● **TEXT SECTION**:
━━━━━━

Personalized Oncology
With PM4Onco, it was also shown how strongly the MII is now influencing personalized oncology. The project links data from tumor documentation, molecular tumor boards, pathology, and patient questionnaires. The goal is to better evaluate therapy decisions and make them usable across locations. Project leader Melanie Börries emphasized: “For us, the patient is always at the center.” The ambition thus goes beyond pure data harmonization: the structures are to be built in such a way that they can effectively support clinical decisions. This also includes closer integration with cancer registry data.
“Interpolar” (Usual Care as a platform for IT-supported interventions) has a direct connection to clinical practice. The project is intended to help make medication-related problems in inpatient care and contraindications, interactions, and dosage errors visible early on. “So we want to make the blind spot of routine care measurable,” said Dr. Daniel Neumann from the University of Leipzig.
GeMTeX provides a building block for AI applications. The project is building a large clinical text corpus for AI-based language processing. So far, real, sufficiently processed clinical text data is largely lacking in Germany. Justin Hofenbitzer from TUM described this as a “big gap in Germany.” GeMTeX aims to close this gap with pseudonymized documents that should not allow any conclusions to be drawn about individuals, annotations, and later provision via the FDPG.
In several contributions and in the final discussion, it became clear that companies now perceive the MII infrastructure as a relevant access point to data. They wish to be involved earlier and more systematically. André Sander, Co-Managing Director of ID Berlin, wished “that we rely more on the solutions that already exist in industry.” He cited the Interopolar project as an example. For Sander, the impression was that “inpatient drug therapy in Germany is in a kind of blind flight.” He contradicted this with reference to existing systems. For example, “UKE started introducing a medication solution a year before the Medical Informatics Initiative.” Sander also referred to previous experiences with the MII. Mehmet Akyüz from TriNetX Europe – a platform that bundles real-world data from clinics and healthcare organizations to quickly identify patient cohorts for studies – added that cooperation between industry and healthcare sites could begin earlier from his perspective, ideally already at the project initiation stage.

━━━━━━

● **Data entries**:
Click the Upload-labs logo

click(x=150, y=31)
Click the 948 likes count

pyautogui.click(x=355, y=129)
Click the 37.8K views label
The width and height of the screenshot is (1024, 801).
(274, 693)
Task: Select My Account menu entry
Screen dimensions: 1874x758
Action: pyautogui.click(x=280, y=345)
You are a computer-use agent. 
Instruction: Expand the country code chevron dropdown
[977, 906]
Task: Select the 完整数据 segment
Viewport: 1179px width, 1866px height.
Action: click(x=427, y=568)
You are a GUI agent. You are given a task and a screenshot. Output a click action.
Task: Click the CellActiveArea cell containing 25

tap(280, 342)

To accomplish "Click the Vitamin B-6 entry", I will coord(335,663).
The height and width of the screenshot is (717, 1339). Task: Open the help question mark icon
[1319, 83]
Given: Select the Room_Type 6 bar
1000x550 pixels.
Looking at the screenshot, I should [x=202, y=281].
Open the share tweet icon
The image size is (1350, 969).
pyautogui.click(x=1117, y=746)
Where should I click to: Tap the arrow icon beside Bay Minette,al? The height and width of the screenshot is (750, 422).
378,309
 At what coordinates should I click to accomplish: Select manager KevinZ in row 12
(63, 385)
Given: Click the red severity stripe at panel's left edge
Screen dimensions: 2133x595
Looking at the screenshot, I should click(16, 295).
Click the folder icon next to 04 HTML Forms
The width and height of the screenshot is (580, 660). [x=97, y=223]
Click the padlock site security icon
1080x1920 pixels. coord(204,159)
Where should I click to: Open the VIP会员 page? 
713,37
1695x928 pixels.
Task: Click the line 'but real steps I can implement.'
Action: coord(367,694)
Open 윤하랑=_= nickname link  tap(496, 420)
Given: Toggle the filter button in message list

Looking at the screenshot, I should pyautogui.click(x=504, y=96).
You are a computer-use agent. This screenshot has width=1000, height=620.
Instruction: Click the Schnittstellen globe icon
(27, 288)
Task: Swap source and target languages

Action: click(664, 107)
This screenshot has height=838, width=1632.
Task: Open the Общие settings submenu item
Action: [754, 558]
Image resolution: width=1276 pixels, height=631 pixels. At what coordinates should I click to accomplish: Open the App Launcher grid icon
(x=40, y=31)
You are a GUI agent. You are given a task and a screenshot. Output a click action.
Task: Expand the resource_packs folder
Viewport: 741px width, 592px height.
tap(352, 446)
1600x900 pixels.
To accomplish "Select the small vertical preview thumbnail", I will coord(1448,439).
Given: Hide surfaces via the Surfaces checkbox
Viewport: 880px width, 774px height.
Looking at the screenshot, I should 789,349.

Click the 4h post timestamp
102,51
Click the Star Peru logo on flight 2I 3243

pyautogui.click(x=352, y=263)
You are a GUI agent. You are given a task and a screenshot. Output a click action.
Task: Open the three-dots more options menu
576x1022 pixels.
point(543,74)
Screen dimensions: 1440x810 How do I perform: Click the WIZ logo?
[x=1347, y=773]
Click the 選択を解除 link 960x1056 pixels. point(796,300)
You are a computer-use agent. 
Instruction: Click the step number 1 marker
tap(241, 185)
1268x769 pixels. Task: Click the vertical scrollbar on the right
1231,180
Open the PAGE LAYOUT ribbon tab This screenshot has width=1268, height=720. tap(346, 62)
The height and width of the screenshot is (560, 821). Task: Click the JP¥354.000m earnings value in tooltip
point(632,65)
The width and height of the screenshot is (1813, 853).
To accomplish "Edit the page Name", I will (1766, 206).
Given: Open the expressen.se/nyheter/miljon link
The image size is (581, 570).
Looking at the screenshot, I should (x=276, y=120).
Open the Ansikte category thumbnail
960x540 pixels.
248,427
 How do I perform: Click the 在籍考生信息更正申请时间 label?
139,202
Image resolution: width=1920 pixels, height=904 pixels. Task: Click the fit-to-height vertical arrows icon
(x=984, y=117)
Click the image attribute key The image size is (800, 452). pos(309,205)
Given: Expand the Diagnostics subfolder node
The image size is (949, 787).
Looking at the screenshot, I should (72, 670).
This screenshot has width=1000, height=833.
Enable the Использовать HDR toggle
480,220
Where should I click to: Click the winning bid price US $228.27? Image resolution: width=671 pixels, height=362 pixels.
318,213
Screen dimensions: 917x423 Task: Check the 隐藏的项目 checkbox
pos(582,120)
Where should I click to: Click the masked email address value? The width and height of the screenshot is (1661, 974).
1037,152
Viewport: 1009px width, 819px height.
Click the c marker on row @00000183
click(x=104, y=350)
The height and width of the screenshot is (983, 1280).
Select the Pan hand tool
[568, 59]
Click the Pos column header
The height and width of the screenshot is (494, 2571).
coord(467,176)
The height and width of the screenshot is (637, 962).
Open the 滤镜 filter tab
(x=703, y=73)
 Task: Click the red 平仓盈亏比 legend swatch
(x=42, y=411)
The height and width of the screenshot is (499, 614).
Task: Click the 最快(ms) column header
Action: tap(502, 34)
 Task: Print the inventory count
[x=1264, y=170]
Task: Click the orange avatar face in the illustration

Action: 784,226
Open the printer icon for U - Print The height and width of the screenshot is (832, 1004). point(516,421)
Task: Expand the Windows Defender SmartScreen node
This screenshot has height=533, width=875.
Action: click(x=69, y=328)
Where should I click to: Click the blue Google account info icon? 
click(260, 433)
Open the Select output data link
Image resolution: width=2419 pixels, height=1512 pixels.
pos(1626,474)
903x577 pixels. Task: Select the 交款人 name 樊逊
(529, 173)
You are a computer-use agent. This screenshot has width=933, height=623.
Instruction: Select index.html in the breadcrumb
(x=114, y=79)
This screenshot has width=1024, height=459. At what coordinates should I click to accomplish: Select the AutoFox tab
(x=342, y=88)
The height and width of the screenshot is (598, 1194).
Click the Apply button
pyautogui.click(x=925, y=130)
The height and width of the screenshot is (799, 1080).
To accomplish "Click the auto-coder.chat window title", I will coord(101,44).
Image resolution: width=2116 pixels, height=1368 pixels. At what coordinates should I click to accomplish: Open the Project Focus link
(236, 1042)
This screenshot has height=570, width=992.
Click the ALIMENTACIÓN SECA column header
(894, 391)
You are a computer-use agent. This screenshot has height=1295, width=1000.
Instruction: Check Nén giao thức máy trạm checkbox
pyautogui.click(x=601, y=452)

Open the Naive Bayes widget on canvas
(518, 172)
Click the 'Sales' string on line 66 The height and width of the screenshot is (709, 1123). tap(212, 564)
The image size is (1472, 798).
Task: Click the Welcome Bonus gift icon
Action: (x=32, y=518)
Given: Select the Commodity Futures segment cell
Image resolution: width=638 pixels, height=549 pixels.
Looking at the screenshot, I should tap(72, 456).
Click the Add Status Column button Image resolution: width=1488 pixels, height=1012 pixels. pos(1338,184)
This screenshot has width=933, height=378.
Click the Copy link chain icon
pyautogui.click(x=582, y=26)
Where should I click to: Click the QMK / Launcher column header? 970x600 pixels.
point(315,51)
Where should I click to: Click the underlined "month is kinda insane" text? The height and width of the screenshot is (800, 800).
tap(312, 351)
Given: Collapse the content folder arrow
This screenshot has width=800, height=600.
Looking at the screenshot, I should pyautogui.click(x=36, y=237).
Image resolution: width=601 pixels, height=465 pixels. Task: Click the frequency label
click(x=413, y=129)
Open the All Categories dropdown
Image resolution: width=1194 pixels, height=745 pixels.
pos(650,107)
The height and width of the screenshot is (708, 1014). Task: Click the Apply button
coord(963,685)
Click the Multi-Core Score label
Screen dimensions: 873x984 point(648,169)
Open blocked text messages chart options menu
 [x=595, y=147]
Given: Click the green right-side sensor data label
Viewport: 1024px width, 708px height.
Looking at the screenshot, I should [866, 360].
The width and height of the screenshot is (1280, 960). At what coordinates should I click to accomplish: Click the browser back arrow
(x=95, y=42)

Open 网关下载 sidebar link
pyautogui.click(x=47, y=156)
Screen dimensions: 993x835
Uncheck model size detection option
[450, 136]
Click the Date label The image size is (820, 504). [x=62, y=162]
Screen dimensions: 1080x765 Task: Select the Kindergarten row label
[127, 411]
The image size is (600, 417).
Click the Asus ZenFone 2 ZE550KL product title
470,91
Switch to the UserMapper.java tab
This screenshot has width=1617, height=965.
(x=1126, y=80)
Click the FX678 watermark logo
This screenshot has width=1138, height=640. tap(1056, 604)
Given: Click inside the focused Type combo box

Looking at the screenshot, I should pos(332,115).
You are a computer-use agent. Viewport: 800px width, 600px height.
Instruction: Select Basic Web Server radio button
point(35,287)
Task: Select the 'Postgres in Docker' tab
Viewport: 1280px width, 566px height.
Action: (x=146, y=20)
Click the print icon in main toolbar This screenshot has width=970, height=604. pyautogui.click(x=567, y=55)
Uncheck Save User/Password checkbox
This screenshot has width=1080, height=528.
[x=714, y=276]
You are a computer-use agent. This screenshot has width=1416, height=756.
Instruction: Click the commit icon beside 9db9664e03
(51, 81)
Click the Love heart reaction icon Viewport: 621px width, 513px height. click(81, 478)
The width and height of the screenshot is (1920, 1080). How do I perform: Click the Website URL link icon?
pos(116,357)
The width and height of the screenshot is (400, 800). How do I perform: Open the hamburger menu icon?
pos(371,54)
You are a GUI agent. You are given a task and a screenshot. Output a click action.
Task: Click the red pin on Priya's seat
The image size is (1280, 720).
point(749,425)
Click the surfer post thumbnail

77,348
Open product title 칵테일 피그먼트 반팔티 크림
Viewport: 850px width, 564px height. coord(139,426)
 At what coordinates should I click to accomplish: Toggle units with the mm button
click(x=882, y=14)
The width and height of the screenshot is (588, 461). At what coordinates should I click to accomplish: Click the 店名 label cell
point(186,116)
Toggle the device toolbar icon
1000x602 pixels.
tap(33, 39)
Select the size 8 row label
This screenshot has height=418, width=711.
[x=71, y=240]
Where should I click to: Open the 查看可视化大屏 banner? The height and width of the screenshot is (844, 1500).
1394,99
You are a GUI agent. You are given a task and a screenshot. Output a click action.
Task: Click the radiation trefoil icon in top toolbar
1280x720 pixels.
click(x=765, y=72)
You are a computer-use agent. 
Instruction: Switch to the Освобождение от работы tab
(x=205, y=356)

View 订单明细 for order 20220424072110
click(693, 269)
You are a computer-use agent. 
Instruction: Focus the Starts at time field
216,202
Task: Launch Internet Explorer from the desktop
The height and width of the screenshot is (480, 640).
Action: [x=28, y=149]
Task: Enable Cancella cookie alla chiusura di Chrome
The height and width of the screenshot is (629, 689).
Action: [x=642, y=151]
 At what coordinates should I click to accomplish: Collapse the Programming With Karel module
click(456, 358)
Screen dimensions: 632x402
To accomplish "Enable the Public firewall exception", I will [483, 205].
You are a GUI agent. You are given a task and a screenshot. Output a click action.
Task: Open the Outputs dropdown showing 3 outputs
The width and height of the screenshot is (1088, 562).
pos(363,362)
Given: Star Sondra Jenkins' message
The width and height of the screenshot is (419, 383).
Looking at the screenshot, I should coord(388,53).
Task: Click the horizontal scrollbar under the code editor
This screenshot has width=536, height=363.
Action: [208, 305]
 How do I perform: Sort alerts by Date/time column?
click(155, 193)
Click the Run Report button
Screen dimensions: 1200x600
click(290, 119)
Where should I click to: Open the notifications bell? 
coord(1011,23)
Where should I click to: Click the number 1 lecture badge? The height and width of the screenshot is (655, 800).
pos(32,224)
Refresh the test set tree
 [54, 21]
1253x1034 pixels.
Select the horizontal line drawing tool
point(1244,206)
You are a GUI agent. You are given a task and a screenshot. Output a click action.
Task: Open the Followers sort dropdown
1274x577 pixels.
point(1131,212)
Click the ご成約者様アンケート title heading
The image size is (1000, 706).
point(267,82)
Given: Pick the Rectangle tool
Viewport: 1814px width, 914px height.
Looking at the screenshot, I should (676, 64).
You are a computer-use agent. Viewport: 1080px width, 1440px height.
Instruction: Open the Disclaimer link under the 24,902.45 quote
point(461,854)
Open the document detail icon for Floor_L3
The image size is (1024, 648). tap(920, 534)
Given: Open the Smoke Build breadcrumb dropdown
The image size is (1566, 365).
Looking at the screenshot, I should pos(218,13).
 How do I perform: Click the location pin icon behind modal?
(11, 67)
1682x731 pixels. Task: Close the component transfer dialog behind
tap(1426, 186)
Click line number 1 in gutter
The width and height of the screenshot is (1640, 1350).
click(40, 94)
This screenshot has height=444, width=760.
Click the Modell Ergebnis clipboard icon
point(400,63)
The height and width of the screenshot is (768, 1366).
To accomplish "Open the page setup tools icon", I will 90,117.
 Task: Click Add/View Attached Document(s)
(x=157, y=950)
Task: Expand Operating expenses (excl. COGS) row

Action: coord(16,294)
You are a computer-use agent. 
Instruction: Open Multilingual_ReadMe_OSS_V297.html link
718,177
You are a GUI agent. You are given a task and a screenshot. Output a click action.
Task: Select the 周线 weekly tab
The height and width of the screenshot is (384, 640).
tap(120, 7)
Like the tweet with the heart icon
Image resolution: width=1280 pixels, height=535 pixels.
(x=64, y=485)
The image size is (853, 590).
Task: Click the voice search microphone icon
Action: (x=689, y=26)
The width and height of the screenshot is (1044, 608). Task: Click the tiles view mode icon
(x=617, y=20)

━━━━━━

● **WORK TO COMPLETE**:
A) Copy the Personalized Oncology text again, beginning at the words "GeMTeX provides a" and stopping after "via the FDPG.", and replace "corpus" with "collection".
B) Can you continue the Personalized Oncology text from the point where it stops?

● **RESPONSES FOR EACH TASK**:
A)
GeMTeX provides a building block for AI applications. The project is building a large clinical text collection for AI-based language processing. So far, real, sufficiently processed clinical text data is largely lacking in Germany. Justin Hofenbitzer from TUM described this as a “big gap in Germany.” GeMTeX aims to close this gap with pseudonymized documents that should not allow any conclusions to be drawn about individuals, annotations, and later provision via the FDPG.

B)
Cooperation between Industry and Science
The Managing Director of the Technology and Methods Platform for Networked Medical Research, Sebastian C. Semler, also confirmed that closer cooperation with industry is not only desired in terms of content but often encounters hurdles in funding. It remains difficult to involve companies that are not fully eligible for funding as subcontractors in funding projects; in addition, there are “all the antitrust hurdles.” If society truly wants science and industry to work more closely together, “we need to refine these procedures again.”
On another panel at the symposium, a structural problem was also identified that goes beyond individual application projects: Not every scientific idea is developed further into healthcare. According to Dr. Susen Burock, from the Coordination Center for Clinical Studies (KKS-Netzwerke e.V.), young, dedicated researchers often come up with an idea that they want to test and document in a paper. When these individuals leave the university, further development often stalls. This is precisely one of the central challenges for the next phase of the MII: individual projects and publications must become robust, permanently usable solutions.